# Input data:
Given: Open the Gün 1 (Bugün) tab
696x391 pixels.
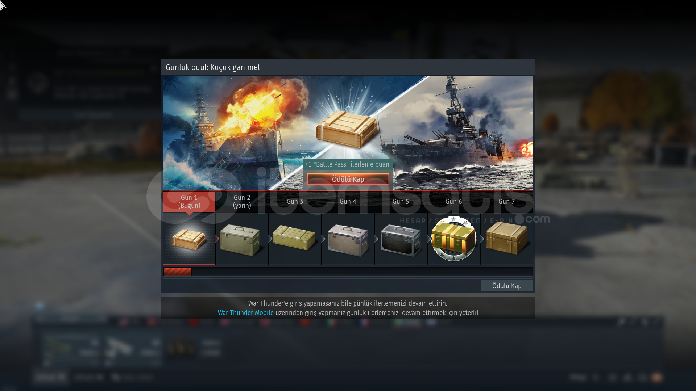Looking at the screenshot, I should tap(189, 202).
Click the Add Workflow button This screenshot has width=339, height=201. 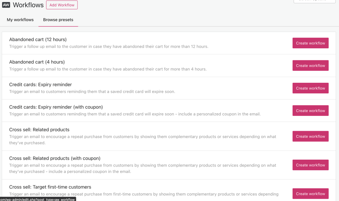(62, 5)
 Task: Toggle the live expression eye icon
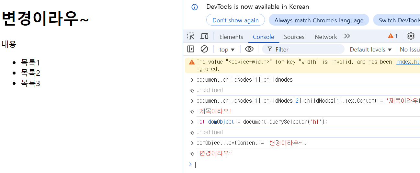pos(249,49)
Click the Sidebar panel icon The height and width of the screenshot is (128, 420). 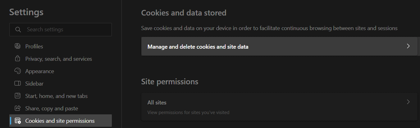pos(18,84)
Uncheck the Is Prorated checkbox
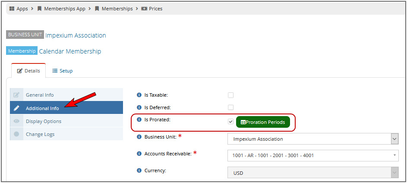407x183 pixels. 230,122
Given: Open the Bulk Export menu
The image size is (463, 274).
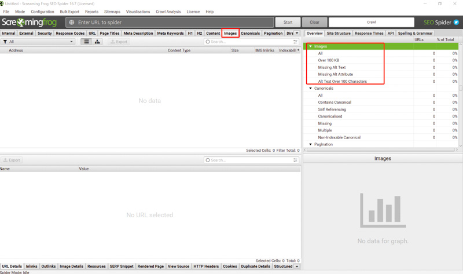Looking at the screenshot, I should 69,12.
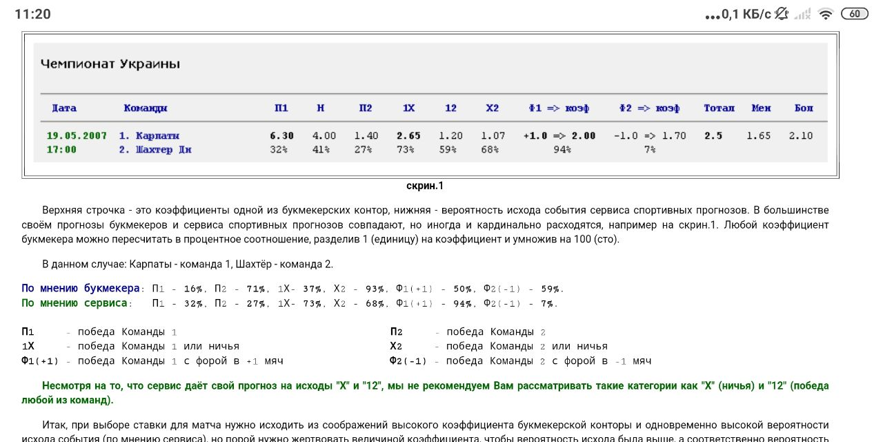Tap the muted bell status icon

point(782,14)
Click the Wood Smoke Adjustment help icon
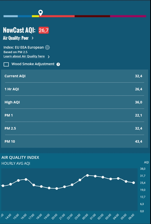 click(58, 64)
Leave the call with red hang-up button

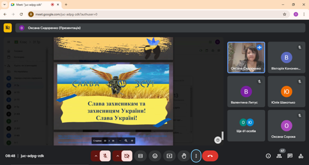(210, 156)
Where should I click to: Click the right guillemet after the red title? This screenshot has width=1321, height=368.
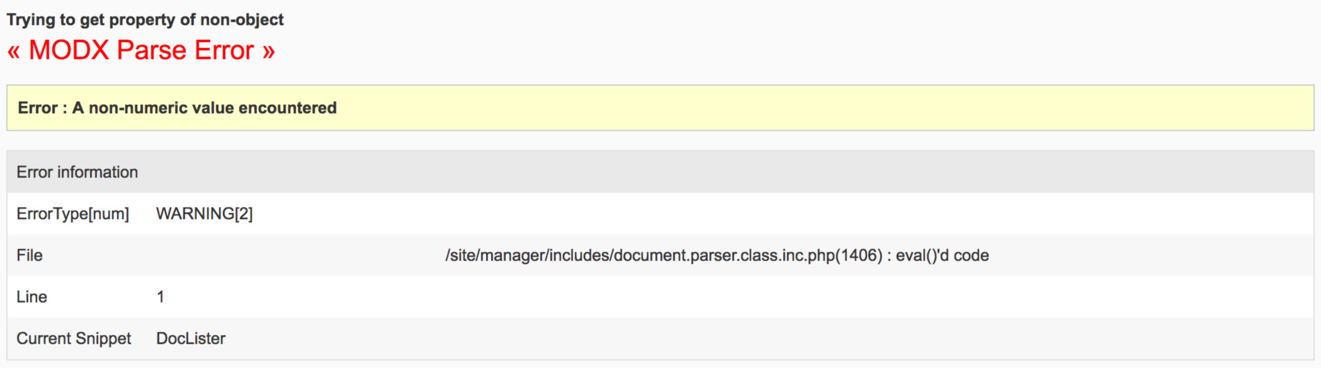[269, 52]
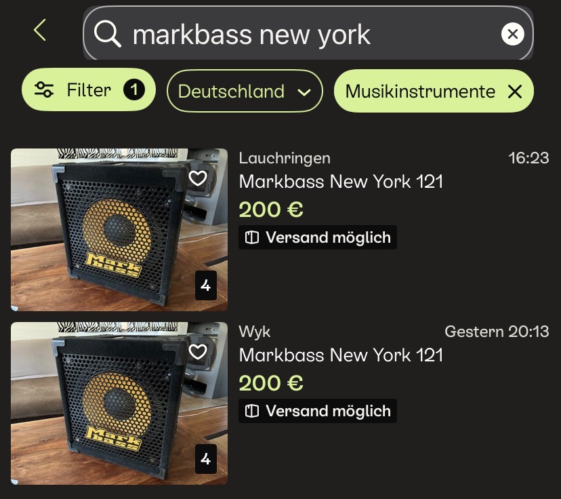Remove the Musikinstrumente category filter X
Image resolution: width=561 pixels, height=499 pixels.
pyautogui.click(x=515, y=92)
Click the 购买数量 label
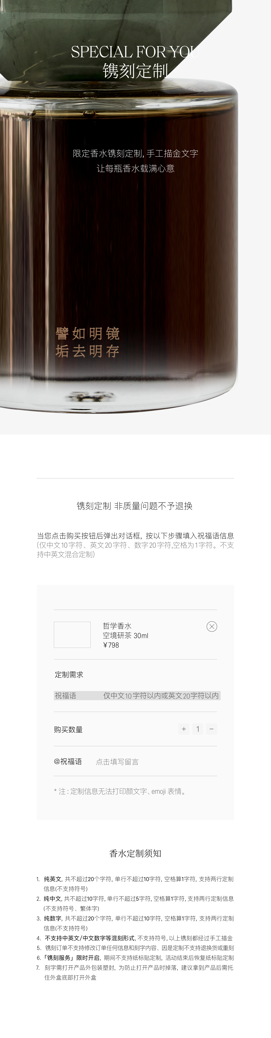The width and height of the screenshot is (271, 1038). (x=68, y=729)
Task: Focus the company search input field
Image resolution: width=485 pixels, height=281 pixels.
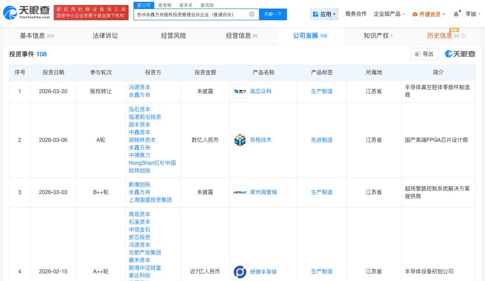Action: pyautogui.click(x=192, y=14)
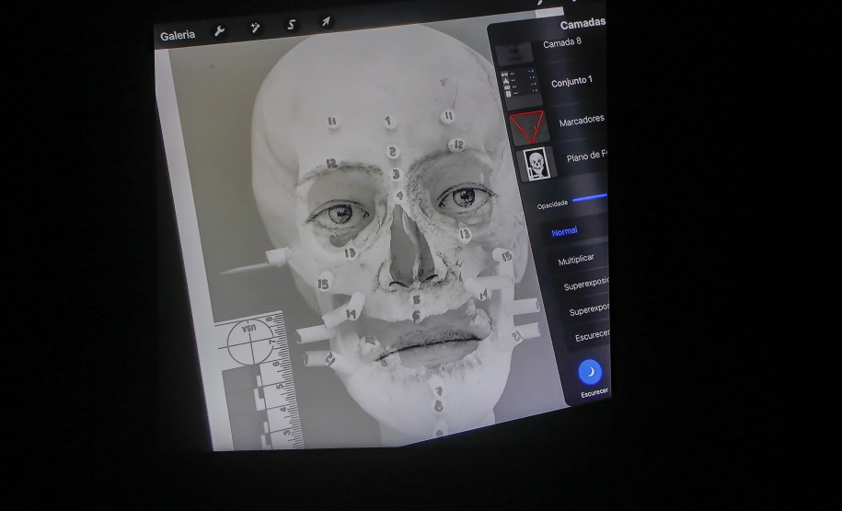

# Problem statement:
Which of the lines in the material carry the string "Open"? Pull them out.

# Your solution:
Given: Open the Gün 1 (Bugün) tab
Given: Open the Bulk Export menu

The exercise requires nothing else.